The aim of the project was to assess the conservation status, distribution and threats of freshwater species within the Eastern Himalayas Biodiversity hotspot. Results show that that 31.3% of the 1,073 freshwater species of fishes, molluscs, dragonflies and damselflies currently known in the Eastern Himalaya region are assessed as Data Deficient, emphasizing the urgent need for new research in the region. Of those species for which information is available, 7.2% are classed as threatened and a further 5.4% are considered to be Near Threatened. The study also highlights that, in order to significantly increase the level of information that is available to inform conservation planning, there is an urgent need for additional training in taxonomy and research methods for regional experts and increased funding to carry out species assessments.
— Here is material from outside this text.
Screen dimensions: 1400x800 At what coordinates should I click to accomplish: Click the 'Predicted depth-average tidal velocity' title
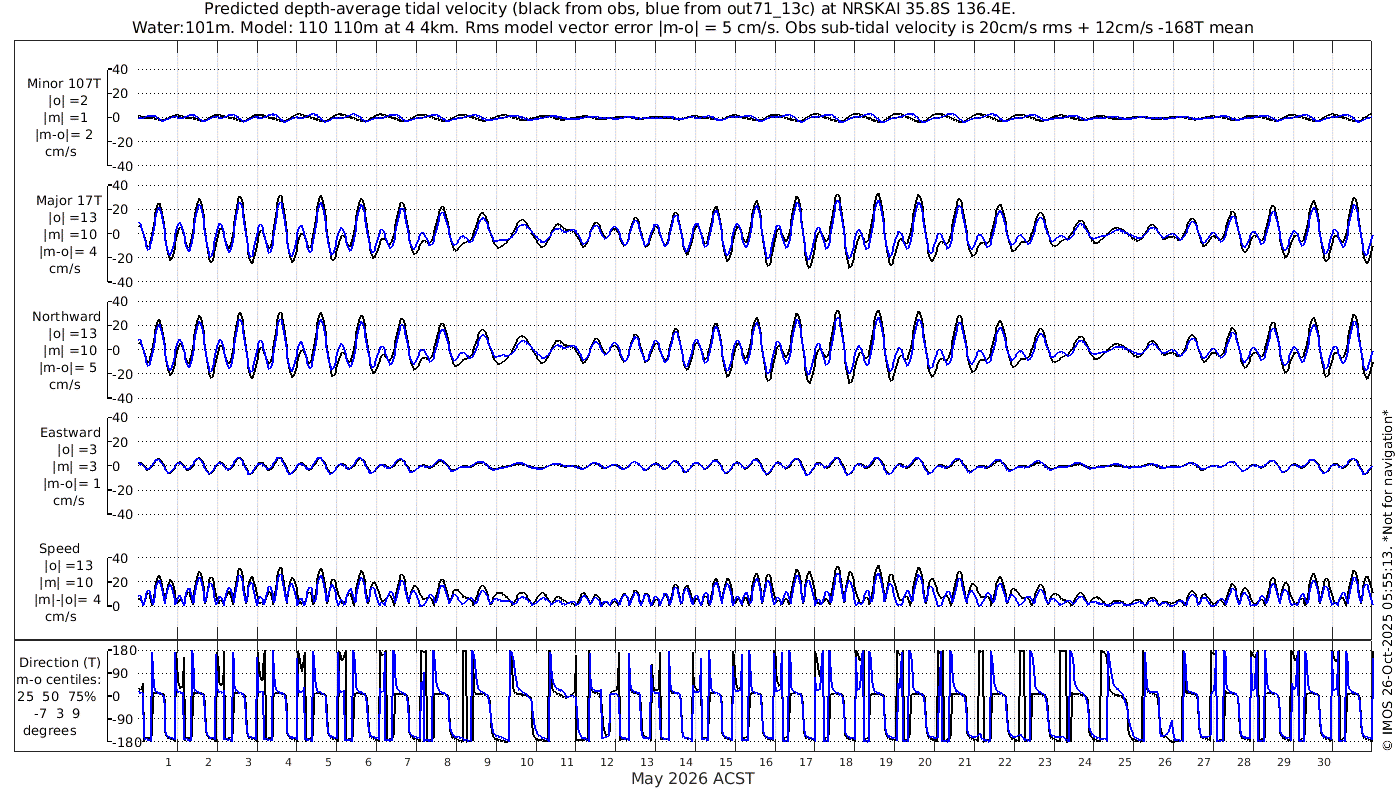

Lower parts of the Ganga and Brahmaputra rivers have been heavily impacted by pollution, the clearing and degradation of forests (leading to sedimentation and changes in flow regimes) and the development of dams. There are extensive plans for water resource and transport infrastructure development within the region which are likely to impact even more upon ecosystems and species. These plans should not be undertaken without taking into account associated risks for biodiversity. One of the outputs of the report is the Key Biodiversity Areas Map for freshwater species. The potential freshwater KBAs are shown in the map below (For more information please refer to chapter 6 in the report). The next step would be the formal designation of KBAs and gap analysis through regional workshops. The formal designation of KBAs for freshwater species was not within the scope of this project and therefore has not yet been undertaken.